Several teachers are growing frustrated that education is not a priority for the government and have been left in the dark regarding the new contract. For Cole Olson, a teacher at Fleetwood Bawden elementary school, everything is up in the air until the new details are worked out.
Class room sizes are increasing every year, which has brought challenges when trying to giving all students the same level of care. Olson says it’s near impossible to give students the right amount of care with over 28 students per classrooms.
Sharon Willms-Laing, Vice-principal at Joyce Fair Barn middle school says things need to change to help teachers help high needs students.
“One particular student pulled my hair and left bruises on my body and scratched up my face,” Willms-Laing says and stories like this are sadly common across School District 51 as just one of several school divisions seeing these challenges show up in the class room and little support to help them.

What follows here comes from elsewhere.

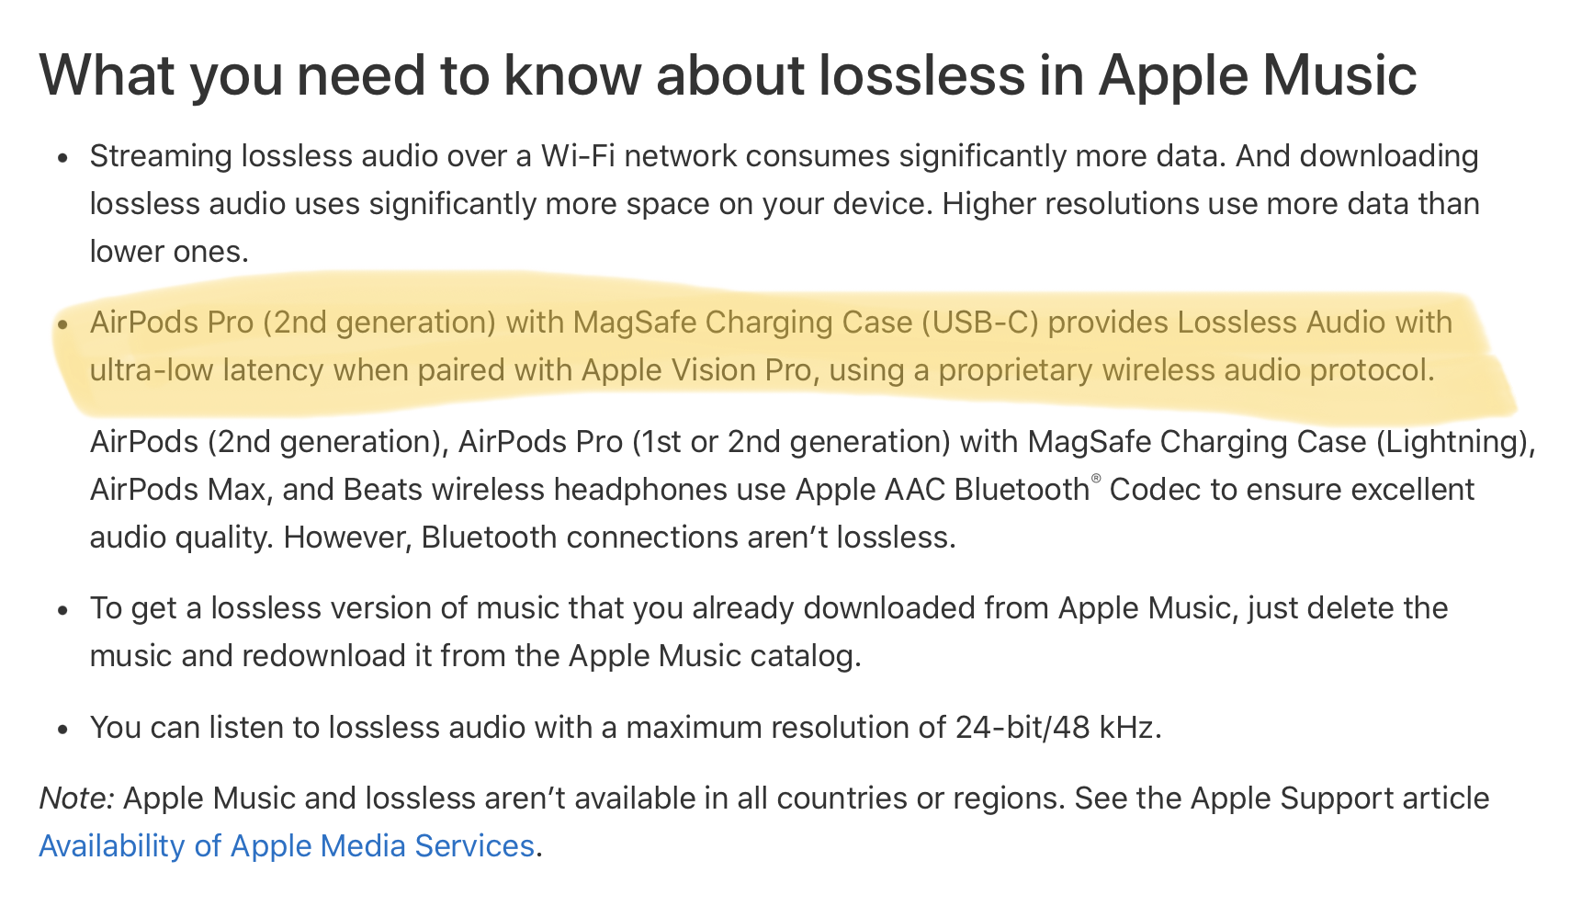Click the words 'Apple Vision Pro' in highlighted text
Image resolution: width=1593 pixels, height=906 pixels.
tap(696, 369)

Willms-Lang knows it’s what they signed up for as a teacher, but she’s glad people are speaking up now about the less than hospitable conditions in the classroom.
“What I am happy about is that the public knows about the government’s funding education and how flawed it is,” Willms-Laing says.
She is also encouraged with the majority of parents supporting teachers as she is hoping the government will take their needs seriously, by reducing the number of students in a classroom and provide overall better environments for children to learn.
Olson is fighting for similar issues as Willms-Laing saying out of everything that they are fighting for, like the class sizes and less complex systems, the biggest thing he wants changed is the respect for public education by the government and valuing having educated citizens in this province.
For teachers it doesn’t feel like the government values education as it should and have only made things more difficult for teachers over the years. Schools’ budgets have gotten tighter and teachers have felt the difference, losing more teachers to cuts and having more responsibility fall at the teachers’ feet because there’s no one else to pick up the slack.
But they can’t keep going on like this forever. Olson wants to make the system better for when his own daughter starts school, his hopeful for the change but it’s not looking good if teacher will be forced back before the end of October, still with no regulation in sight.
“For the short term, I just hope the kids can get back and there’s openness to make changes for the positive,” Olson says, in the end he just wants the kids back inside the classroom. It might be a bit stressful catching up for lost time but it’s import for kids to come together in the classroom once again.